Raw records
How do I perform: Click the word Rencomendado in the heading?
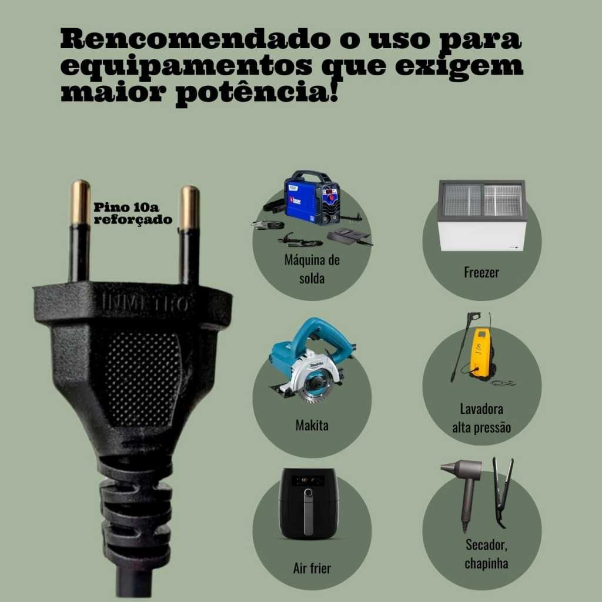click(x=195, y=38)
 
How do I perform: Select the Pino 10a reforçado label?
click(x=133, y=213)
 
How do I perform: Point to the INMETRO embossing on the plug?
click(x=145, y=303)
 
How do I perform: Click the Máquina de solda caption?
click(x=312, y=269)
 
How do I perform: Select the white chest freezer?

* * *

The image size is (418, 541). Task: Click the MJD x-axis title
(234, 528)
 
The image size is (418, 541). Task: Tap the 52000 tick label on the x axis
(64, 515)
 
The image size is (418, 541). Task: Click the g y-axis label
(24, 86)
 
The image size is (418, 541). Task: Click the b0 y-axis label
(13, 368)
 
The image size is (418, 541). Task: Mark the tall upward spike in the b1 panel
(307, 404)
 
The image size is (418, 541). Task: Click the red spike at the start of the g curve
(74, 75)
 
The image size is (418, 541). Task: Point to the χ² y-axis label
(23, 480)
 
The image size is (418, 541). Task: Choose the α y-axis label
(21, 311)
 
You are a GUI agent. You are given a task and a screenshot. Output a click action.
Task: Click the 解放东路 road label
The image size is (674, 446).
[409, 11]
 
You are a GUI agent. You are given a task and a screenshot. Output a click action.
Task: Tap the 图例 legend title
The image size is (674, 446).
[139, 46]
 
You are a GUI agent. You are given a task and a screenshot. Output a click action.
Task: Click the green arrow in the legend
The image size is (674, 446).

Exercise:
Arrange the records above as a numbered list, running from the line with "How do I perform: Click the word" up to and including the line with "How do I perform: Select the white", with blank lines dropped and the pictures left out.

Full solution:
1. How do I perform: Click the word Rencomendado in the heading?
2. click(x=195, y=38)
3. How do I perform: Select the Pino 10a reforçado label?
4. click(x=133, y=213)
5. How do I perform: Point to the INMETRO embossing on the plug?
6. click(x=145, y=303)
7. How do I perform: Click the Máquina de solda caption?
8. click(x=312, y=269)
9. How do I perform: Select the white chest freezer?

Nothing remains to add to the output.